#### [What to work on]
Copy exactly the lines that run from the one containing "This screenshot has height=860, width=1400." through the end of the entries, both ends included.

#### [The input]
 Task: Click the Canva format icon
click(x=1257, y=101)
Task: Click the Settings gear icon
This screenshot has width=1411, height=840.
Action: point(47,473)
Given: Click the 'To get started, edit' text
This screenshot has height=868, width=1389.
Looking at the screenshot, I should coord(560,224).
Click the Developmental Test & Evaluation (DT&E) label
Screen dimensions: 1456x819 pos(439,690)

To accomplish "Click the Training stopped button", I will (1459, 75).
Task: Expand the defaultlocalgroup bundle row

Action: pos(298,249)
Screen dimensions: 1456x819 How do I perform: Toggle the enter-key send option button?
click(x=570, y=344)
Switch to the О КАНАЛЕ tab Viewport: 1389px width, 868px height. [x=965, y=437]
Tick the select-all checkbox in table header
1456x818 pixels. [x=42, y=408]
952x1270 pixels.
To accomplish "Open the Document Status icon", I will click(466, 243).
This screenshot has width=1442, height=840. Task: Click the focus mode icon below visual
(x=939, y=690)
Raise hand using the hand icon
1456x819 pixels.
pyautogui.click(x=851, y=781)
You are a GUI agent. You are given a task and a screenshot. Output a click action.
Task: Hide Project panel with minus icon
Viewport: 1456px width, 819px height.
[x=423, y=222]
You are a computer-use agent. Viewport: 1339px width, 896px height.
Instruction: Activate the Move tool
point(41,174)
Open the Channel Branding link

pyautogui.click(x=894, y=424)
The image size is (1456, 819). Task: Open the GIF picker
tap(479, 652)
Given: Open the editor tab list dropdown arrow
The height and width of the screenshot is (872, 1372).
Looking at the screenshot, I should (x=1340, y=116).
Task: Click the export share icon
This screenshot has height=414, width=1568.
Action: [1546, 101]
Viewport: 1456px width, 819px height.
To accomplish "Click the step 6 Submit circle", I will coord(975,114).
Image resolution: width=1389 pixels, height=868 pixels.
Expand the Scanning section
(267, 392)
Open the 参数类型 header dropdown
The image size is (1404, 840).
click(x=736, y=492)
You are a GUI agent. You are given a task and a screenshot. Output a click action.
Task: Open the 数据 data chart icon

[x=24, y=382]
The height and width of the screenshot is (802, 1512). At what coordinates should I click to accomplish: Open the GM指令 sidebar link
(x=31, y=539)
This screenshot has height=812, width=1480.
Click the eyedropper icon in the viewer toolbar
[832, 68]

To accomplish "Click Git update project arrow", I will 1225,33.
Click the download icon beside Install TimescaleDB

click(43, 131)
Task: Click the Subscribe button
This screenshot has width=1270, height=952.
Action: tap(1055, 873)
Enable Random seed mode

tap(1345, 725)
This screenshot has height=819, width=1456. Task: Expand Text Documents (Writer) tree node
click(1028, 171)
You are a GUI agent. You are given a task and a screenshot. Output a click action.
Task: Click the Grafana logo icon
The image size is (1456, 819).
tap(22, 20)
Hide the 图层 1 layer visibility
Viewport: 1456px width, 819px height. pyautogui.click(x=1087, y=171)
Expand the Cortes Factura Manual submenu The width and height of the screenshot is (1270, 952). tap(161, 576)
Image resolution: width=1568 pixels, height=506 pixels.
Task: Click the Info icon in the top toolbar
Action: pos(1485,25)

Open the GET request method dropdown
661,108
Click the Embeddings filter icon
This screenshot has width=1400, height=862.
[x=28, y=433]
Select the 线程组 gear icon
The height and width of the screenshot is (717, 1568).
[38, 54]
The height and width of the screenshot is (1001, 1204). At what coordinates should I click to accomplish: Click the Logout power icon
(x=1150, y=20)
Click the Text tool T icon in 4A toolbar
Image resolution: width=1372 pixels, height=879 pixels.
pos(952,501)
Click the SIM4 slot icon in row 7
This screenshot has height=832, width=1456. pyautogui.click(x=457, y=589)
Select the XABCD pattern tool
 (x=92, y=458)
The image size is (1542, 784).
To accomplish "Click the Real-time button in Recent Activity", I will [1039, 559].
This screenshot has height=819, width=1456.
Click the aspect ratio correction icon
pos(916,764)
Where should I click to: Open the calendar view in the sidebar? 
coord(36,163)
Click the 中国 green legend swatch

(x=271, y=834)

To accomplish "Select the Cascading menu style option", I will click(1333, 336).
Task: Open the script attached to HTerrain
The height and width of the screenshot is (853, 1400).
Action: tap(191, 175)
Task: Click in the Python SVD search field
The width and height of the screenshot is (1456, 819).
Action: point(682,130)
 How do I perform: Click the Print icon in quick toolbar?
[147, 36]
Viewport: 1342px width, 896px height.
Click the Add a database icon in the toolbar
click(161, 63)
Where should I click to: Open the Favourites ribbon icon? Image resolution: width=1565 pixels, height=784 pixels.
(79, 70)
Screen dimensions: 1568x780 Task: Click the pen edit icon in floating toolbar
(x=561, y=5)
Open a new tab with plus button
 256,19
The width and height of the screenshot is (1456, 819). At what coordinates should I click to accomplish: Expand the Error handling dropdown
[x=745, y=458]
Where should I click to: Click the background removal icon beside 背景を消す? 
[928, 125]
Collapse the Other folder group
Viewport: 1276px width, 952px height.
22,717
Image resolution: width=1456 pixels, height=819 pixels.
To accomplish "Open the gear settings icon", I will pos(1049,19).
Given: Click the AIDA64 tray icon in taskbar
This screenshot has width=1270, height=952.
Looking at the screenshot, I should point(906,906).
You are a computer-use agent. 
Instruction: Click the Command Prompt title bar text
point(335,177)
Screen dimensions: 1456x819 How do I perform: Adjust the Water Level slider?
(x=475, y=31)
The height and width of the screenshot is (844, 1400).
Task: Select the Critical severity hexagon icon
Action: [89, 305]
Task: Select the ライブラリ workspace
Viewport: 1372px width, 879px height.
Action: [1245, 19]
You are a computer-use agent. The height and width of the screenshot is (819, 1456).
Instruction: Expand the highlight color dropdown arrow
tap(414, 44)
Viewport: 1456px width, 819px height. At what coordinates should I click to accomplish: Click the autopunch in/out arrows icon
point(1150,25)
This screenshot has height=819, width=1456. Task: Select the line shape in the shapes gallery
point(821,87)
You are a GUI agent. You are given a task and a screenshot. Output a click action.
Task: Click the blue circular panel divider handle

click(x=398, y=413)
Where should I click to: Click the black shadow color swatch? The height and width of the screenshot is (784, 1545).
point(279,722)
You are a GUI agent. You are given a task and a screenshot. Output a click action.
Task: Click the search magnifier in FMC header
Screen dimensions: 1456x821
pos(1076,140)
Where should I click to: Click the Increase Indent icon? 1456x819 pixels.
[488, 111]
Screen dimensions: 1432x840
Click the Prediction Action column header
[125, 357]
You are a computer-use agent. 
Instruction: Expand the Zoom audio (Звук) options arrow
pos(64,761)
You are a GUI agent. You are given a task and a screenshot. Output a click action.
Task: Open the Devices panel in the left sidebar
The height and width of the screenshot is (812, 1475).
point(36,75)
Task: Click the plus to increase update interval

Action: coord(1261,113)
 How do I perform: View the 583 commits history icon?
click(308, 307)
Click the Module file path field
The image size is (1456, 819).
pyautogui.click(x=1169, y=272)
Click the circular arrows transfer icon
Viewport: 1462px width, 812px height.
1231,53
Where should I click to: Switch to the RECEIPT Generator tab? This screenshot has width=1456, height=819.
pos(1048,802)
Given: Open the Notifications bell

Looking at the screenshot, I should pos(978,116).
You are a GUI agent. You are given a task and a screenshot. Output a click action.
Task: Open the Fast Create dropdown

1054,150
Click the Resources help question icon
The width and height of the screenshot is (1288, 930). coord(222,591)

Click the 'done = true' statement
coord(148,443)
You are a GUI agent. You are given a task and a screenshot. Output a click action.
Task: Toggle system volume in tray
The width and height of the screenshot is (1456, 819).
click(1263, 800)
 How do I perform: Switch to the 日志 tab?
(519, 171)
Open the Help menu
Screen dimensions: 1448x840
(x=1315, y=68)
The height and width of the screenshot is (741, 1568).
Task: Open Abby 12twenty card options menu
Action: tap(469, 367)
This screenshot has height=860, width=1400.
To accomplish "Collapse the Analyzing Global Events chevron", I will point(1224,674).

#### [Solution for this task]
This screenshot has height=860, width=1400.
To accomplish "Collapse the Analyzing Global Events chevron", I will point(1224,674).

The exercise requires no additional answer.